▶ **Written instruction**
Retype the entries below from the line containing "You are a GUI" through the end of the entries, keeping every character exactly as it is. Leave the pictures out of your answer.
** Start Source material **
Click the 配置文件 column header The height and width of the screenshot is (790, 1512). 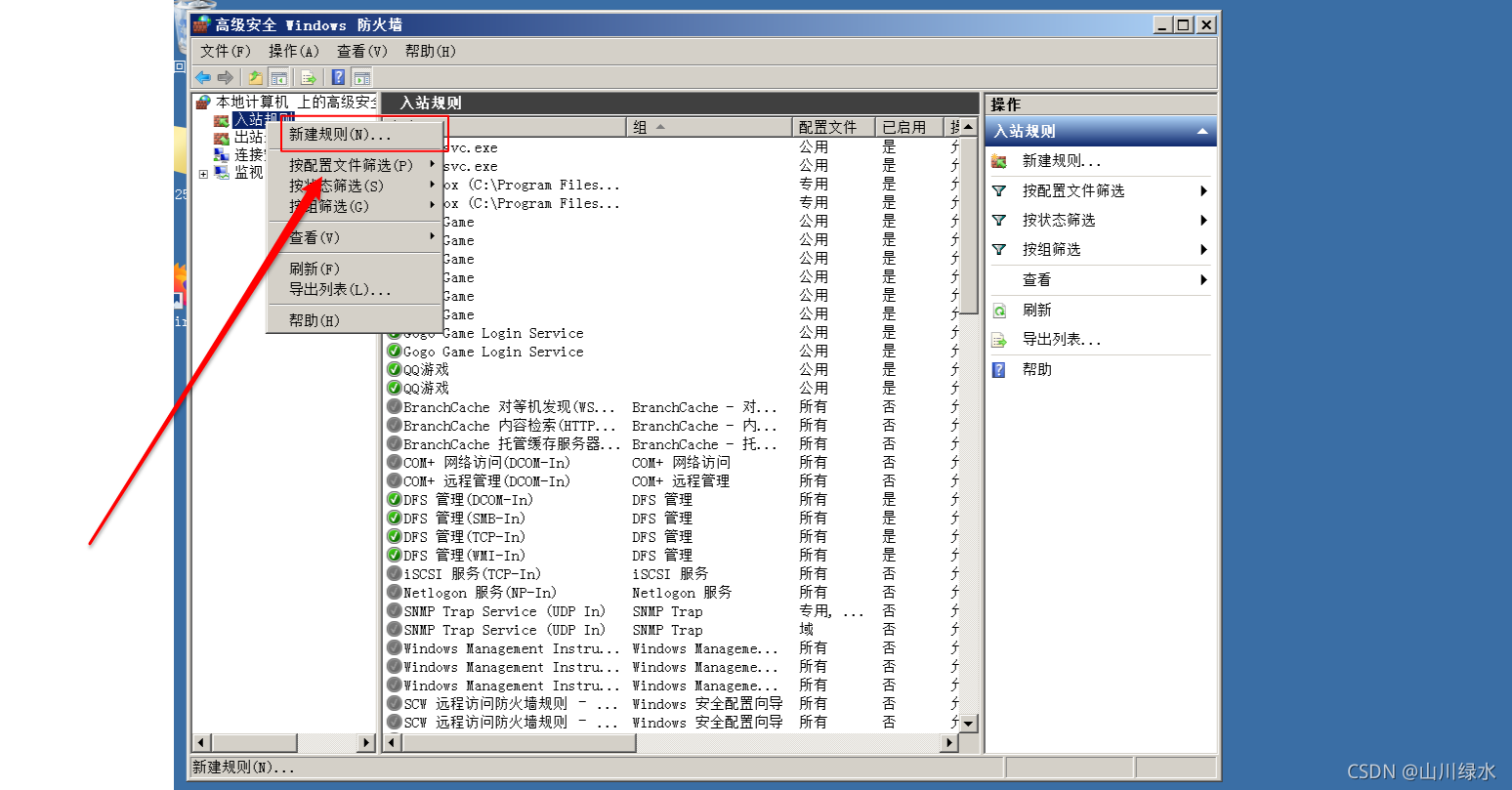point(827,127)
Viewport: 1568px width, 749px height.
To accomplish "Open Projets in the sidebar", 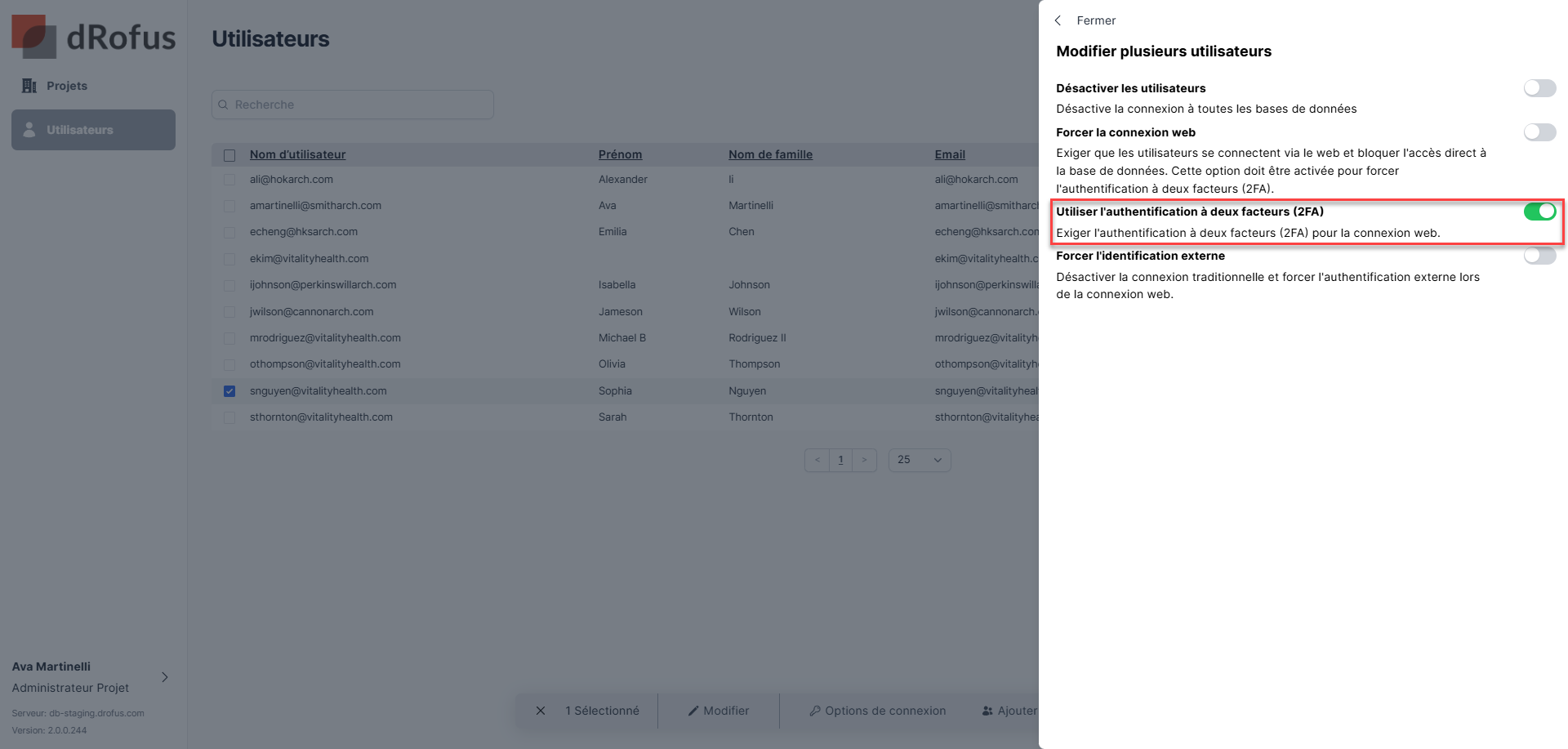I will tap(67, 86).
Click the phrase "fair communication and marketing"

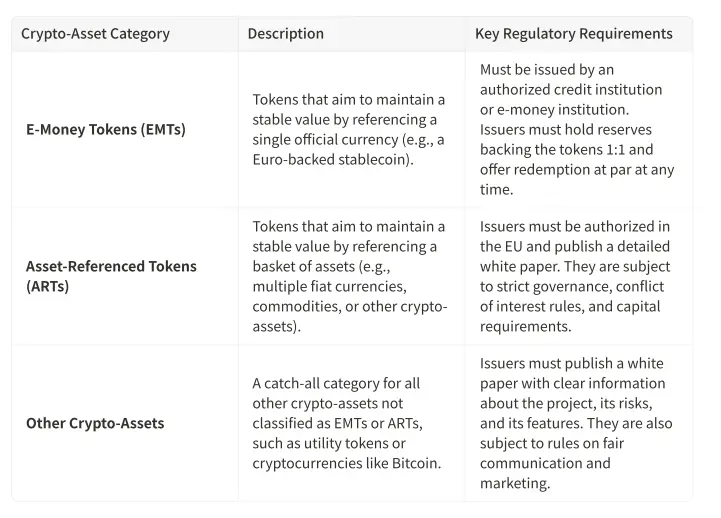[545, 463]
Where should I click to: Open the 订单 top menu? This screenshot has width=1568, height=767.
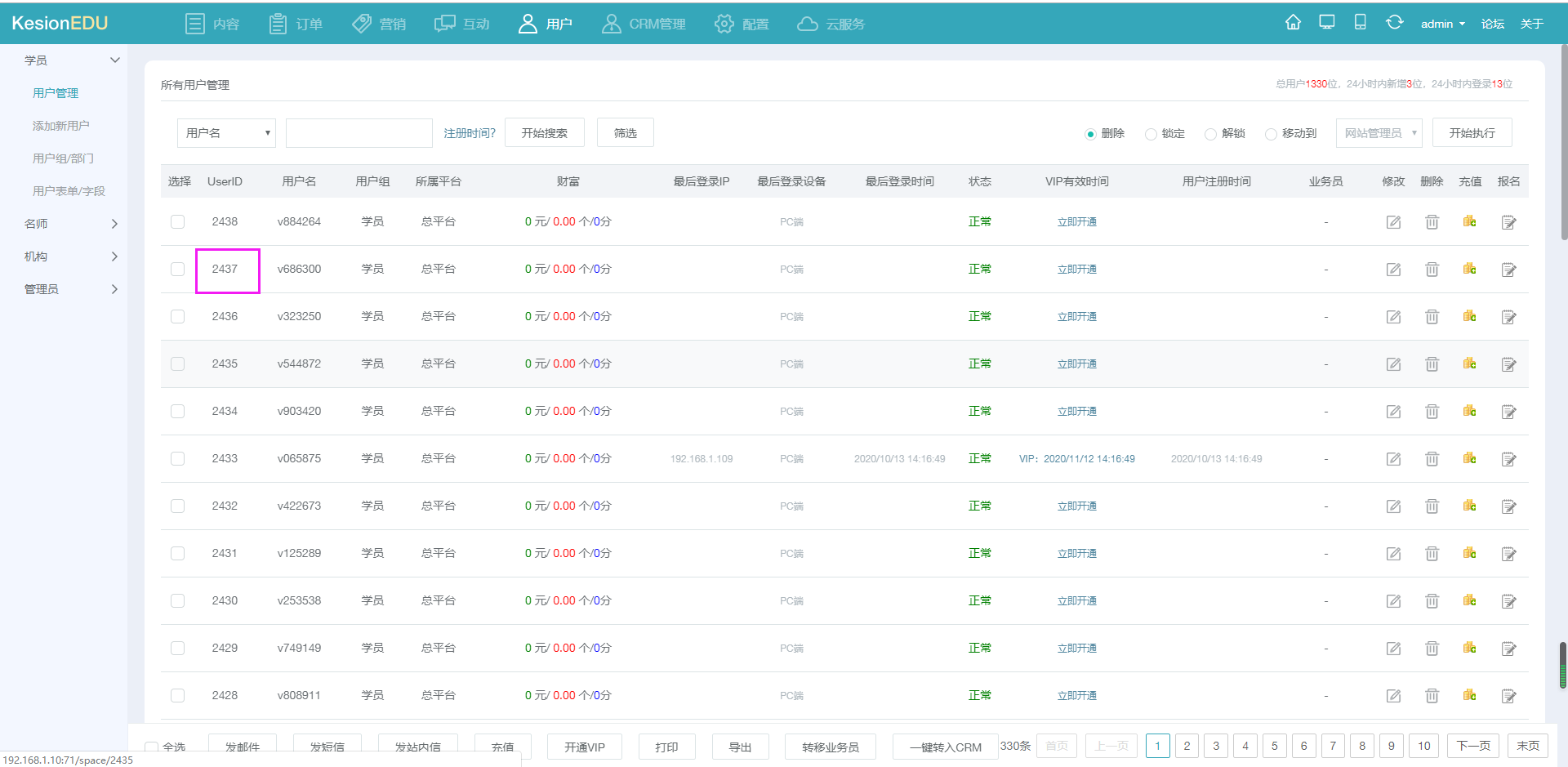[x=296, y=24]
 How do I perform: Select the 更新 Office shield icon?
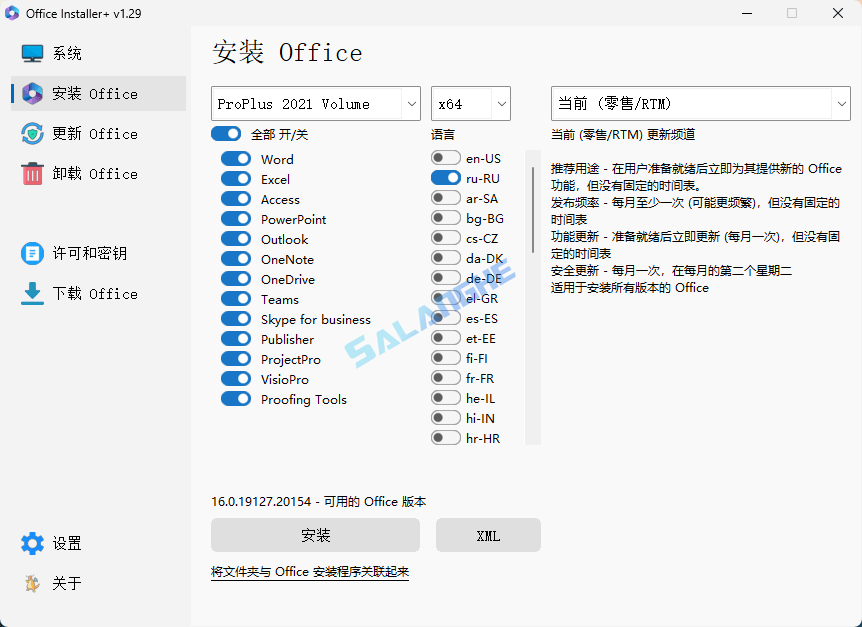click(x=31, y=133)
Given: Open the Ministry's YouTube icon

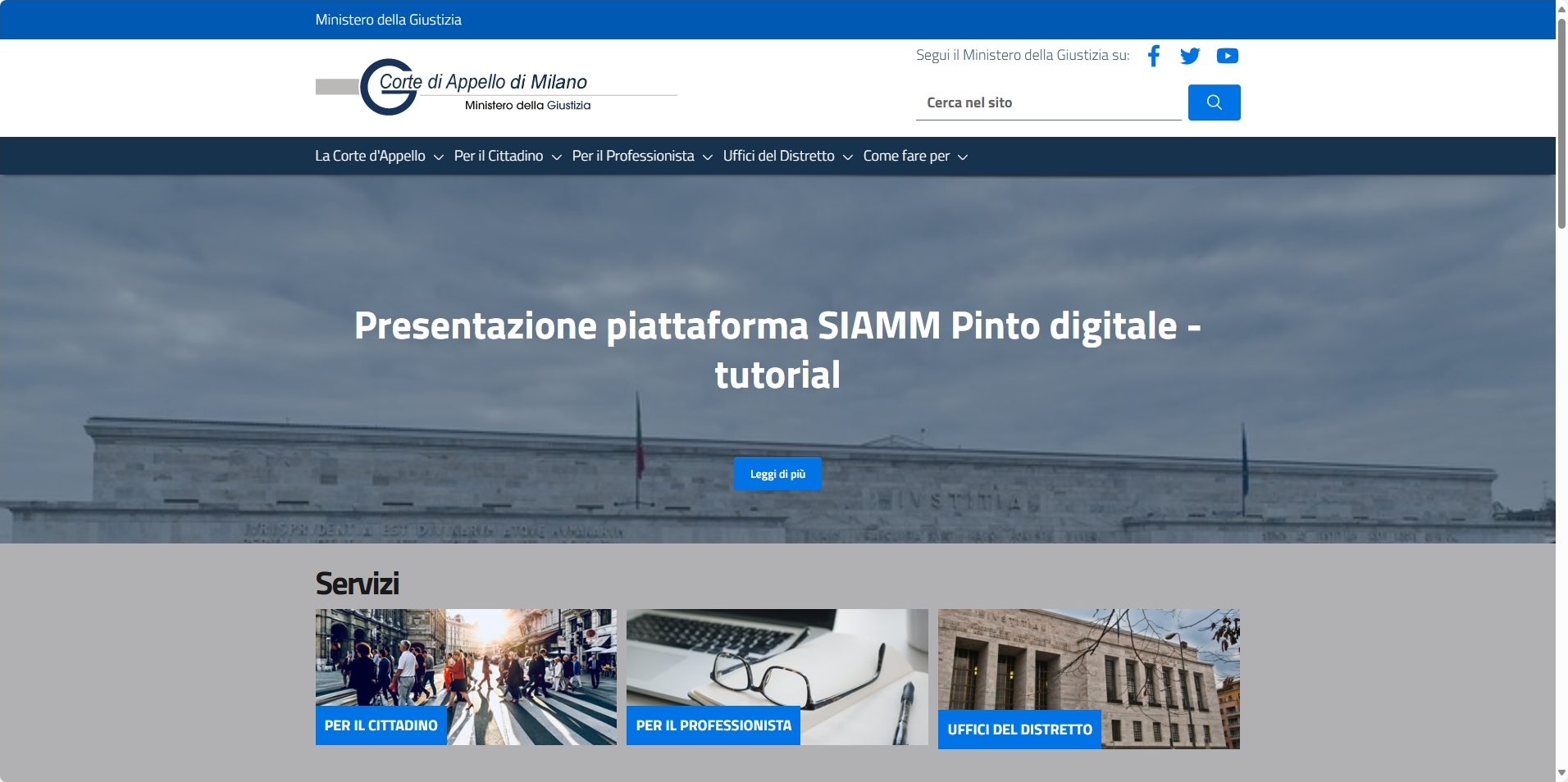Looking at the screenshot, I should 1227,56.
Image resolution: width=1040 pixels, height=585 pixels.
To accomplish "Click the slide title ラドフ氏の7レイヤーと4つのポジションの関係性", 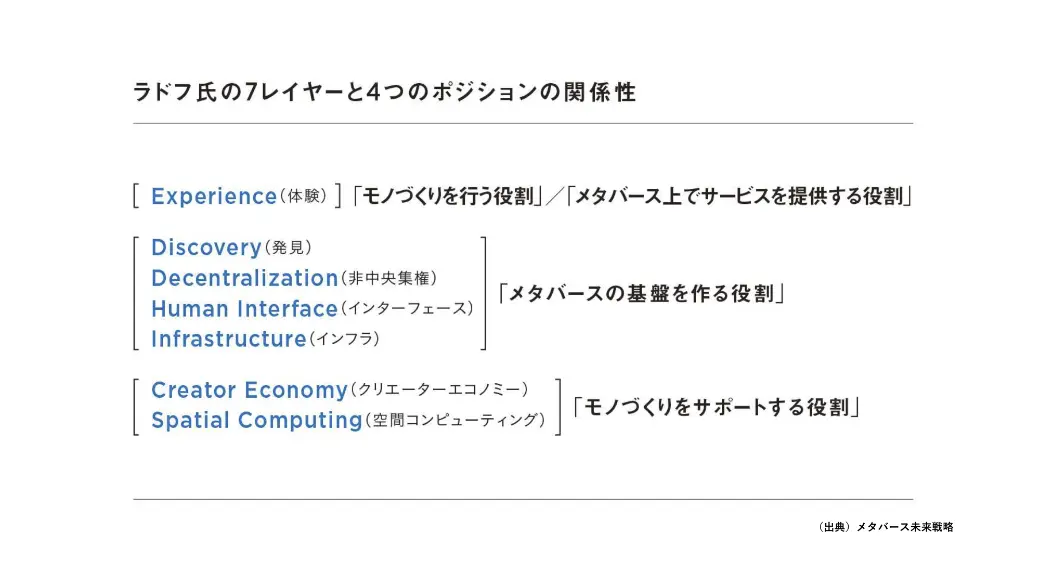I will [x=384, y=92].
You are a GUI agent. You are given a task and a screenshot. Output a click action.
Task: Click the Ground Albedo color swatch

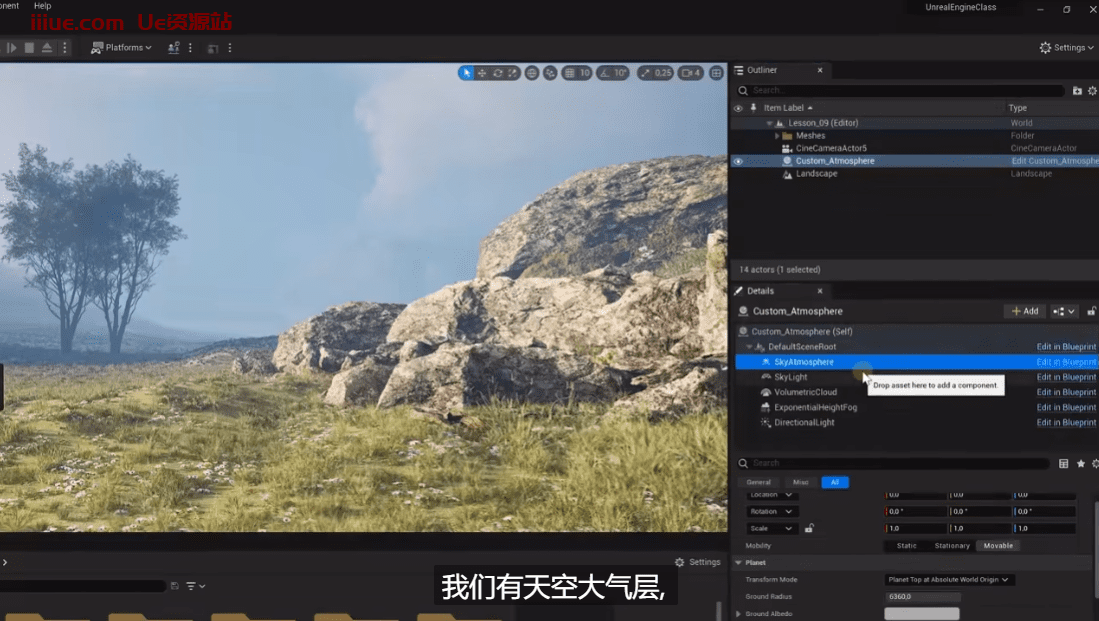[x=921, y=614]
** End Source material **
▶ **Final result**
You are a GUI agent. You are given a task and a screenshot. Output a click action.
Task: Click the Ground Albedo color swatch

[x=921, y=614]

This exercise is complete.